* [WORK REQUIRED] Render each line of the records below as a row in a Markdown table with the columns "No." and "Text", numbering the rows and skipping blank lines. Leave the pictures out of the table.
▬▬▬▬▬▬▬▬▬▬
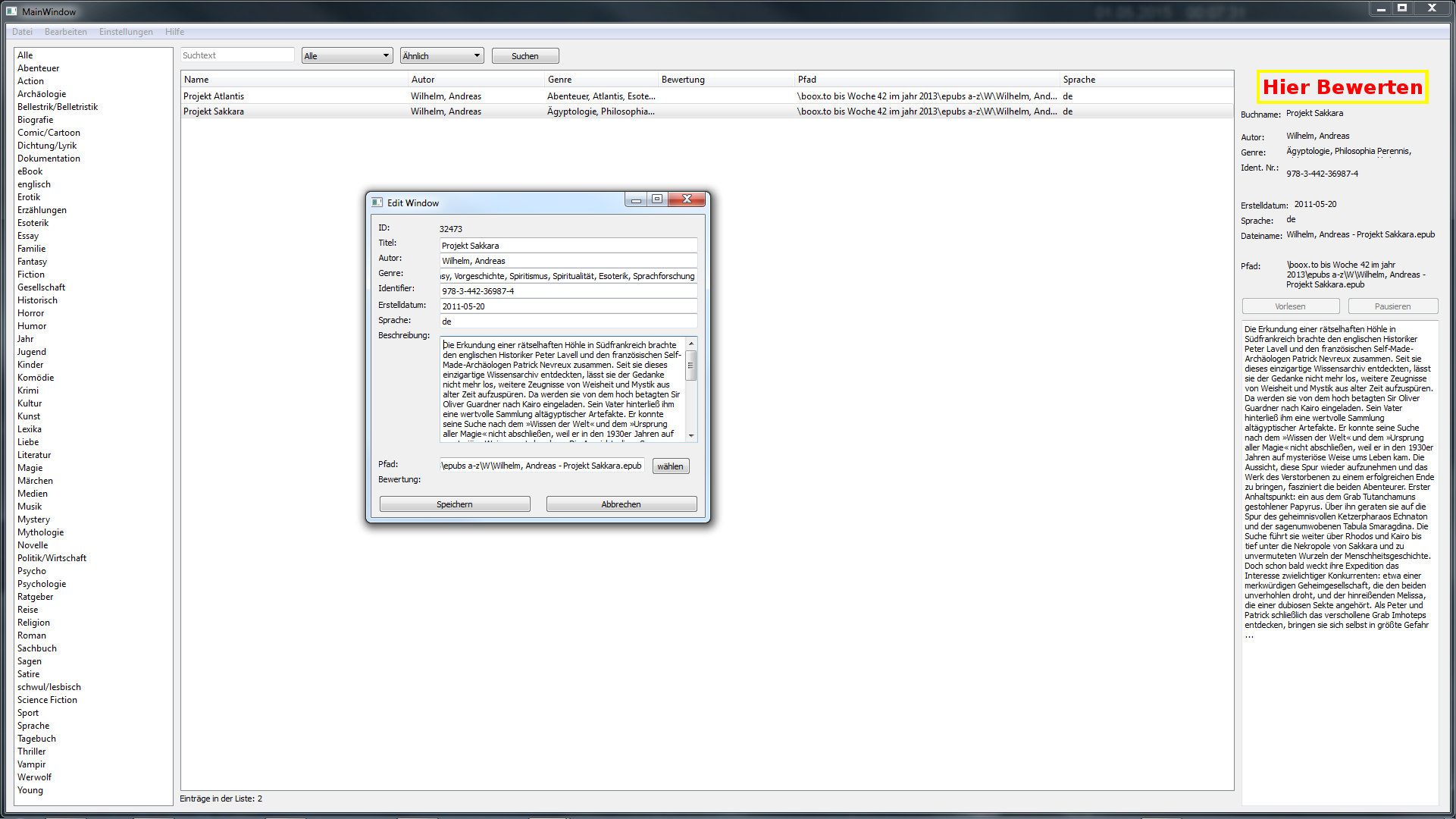Click the MainWindow app icon in title bar
The width and height of the screenshot is (1456, 819).
pos(11,11)
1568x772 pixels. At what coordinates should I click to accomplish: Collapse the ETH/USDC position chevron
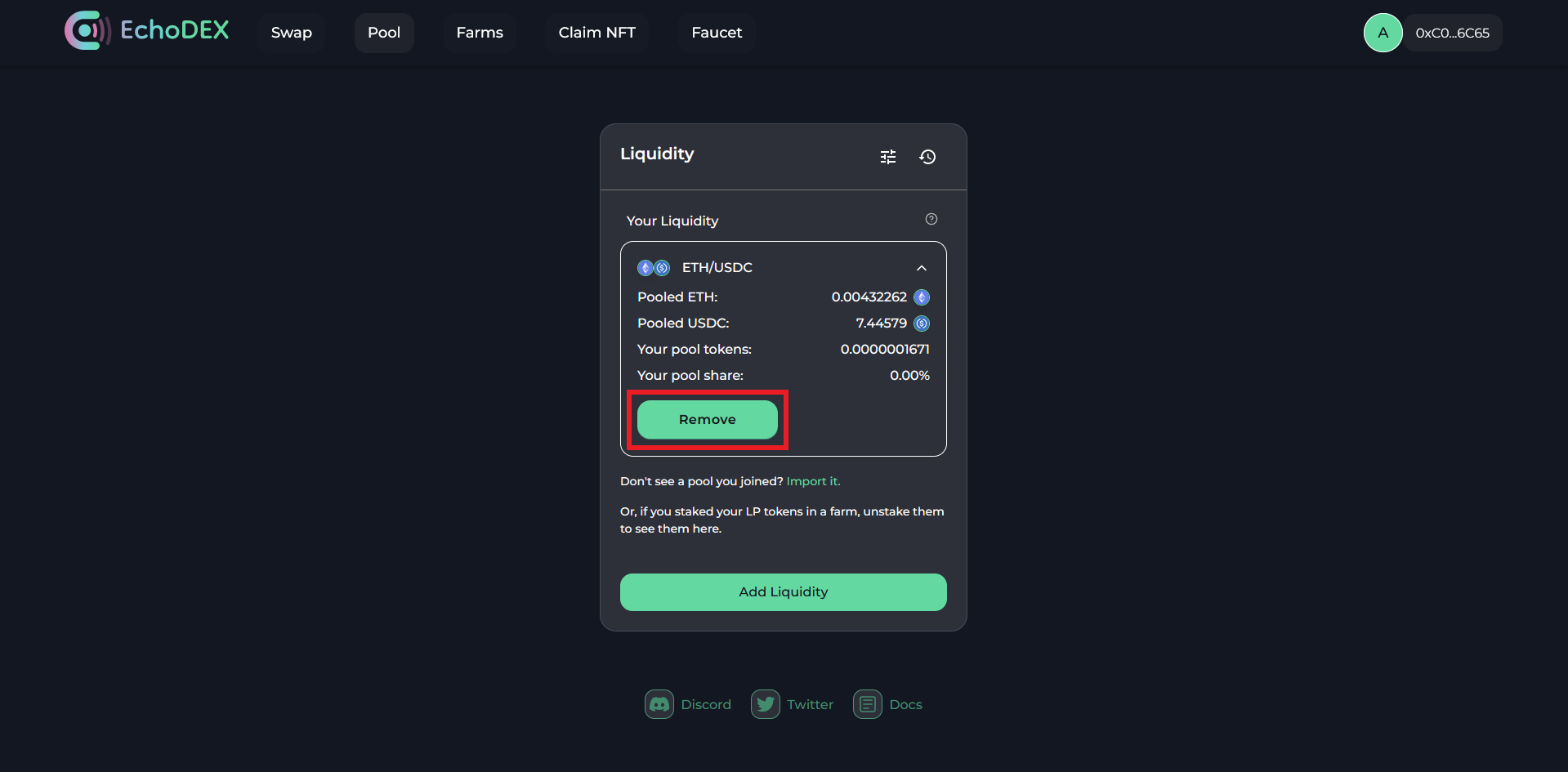pyautogui.click(x=922, y=268)
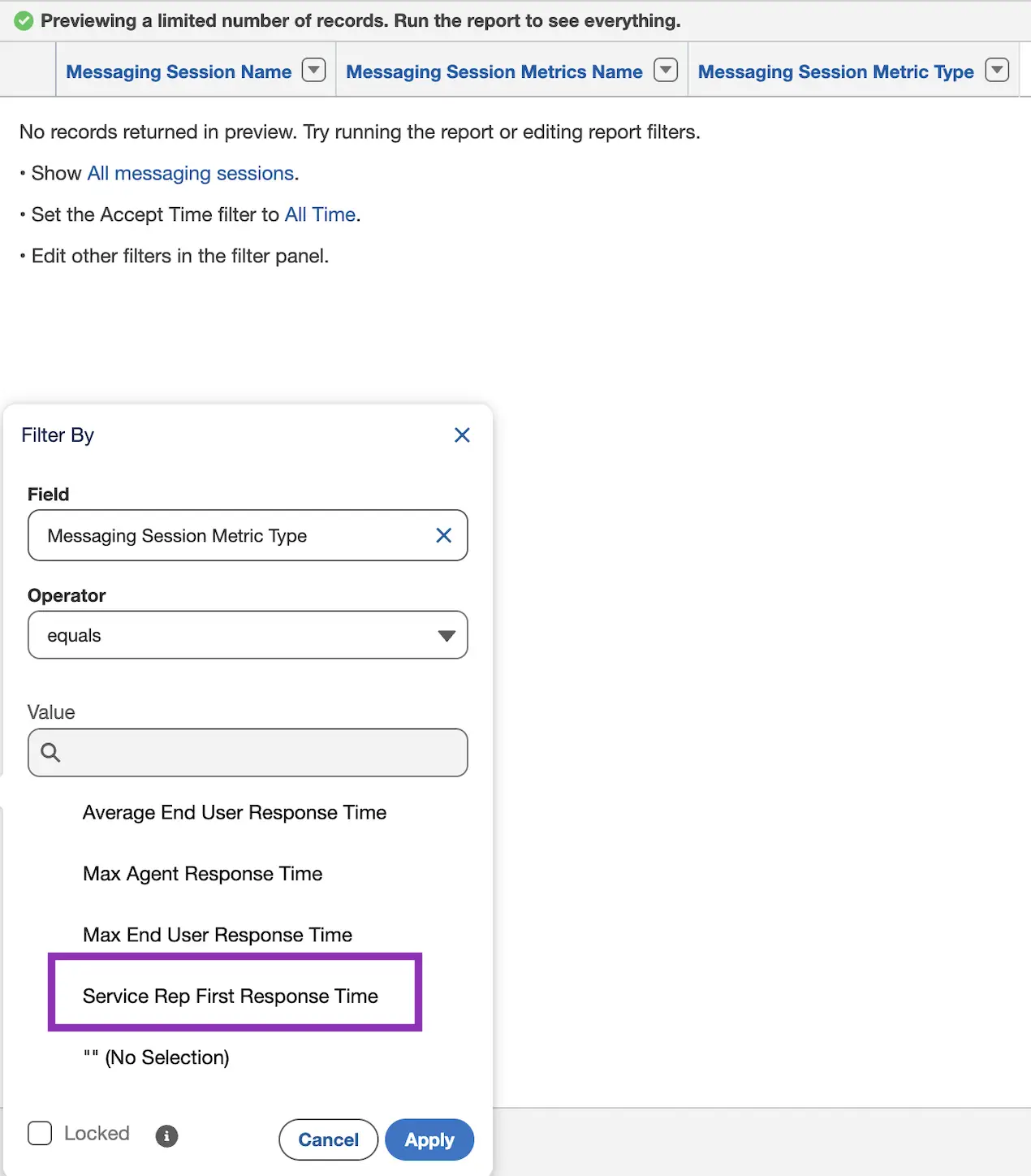Clear the Messaging Session Metric Type field
The image size is (1031, 1176).
point(443,535)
▬▬▬▬▬▬▬▬▬▬
* [COMPLETE RESPONSE]
| No. | Text |
|---|---|
| 1 | Click the MainWindow app icon in title bar |
| 2 | The width and height of the screenshot is (1456, 819). |
| 3 | pos(11,11) |
| 4 | 1568x772 pixels. At what coordinates should I click to accomplish: Collapse the ETH/USDC position chevron |
| 5 | pyautogui.click(x=922, y=268) |
| 6 | Clear the Messaging Session Metric Type field |
| 7 | The image size is (1031, 1176). |
| 8 | point(443,535) |